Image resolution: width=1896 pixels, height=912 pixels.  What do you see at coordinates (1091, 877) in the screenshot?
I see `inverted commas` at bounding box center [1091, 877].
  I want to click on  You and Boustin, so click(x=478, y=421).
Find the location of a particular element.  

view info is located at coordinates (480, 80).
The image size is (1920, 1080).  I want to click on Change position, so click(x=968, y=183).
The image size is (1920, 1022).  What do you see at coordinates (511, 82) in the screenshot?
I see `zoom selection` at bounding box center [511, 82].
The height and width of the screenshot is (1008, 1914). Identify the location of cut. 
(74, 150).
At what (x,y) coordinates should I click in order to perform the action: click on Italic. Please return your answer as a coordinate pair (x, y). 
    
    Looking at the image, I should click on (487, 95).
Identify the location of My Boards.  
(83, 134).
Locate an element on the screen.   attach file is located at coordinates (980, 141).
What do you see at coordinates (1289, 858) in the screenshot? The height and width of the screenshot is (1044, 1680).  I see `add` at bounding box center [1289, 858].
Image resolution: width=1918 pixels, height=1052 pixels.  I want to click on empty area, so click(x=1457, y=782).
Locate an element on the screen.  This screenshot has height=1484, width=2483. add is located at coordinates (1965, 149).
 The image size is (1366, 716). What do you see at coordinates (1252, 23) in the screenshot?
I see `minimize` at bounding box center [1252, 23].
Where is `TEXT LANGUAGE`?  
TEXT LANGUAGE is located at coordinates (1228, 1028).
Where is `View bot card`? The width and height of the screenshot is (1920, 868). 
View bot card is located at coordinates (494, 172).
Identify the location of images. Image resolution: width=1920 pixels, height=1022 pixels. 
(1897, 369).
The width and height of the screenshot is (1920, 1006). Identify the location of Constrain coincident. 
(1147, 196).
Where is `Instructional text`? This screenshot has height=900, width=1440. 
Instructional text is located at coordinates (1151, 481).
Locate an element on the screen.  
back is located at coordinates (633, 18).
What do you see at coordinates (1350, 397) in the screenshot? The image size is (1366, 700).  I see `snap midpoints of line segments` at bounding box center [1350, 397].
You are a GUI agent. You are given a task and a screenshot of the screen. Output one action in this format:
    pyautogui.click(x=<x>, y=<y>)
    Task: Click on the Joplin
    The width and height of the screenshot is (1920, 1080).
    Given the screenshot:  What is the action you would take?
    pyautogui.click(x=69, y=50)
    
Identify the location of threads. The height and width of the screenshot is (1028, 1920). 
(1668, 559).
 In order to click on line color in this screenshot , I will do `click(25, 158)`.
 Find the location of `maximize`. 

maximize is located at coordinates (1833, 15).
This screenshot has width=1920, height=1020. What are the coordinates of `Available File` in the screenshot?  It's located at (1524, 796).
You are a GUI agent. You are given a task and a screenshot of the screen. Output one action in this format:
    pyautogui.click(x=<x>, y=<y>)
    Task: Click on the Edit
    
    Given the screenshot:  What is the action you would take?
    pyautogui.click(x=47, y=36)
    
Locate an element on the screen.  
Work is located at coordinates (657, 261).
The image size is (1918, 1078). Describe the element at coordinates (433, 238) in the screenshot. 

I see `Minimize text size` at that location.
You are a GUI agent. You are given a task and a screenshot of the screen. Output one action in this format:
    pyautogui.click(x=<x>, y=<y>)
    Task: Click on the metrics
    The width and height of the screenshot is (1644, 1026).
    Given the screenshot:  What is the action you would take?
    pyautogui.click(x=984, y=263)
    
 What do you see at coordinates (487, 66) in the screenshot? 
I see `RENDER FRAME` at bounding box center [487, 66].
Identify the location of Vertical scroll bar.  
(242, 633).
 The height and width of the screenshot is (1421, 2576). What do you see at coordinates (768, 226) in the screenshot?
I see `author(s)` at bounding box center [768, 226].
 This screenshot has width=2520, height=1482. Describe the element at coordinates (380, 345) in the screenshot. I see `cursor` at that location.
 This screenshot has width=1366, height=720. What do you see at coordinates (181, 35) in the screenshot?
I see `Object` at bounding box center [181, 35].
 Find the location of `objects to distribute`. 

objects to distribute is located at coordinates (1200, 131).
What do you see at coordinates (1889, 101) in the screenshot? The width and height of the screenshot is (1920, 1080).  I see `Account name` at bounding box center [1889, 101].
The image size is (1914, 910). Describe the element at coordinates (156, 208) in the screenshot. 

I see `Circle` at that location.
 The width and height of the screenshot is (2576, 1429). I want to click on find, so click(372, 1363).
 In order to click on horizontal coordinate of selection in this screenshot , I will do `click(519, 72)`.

★ ★ ★

- **Written problem**
Please format the record lines from the one with "Find the location of a particular element." to the one with "The image size is (1920, 1080)." as a Markdown table with the columns Row and Line, leaving out blank lines.

- **Output for this exercise**
| Row | Line |
|---|---|
| 1 | Find the location of a particular element.   |
| 2 | view info is located at coordinates (480, 80). |
| 3 | The image size is (1920, 1080).  I want to click on Change position, so click(x=968, y=183). |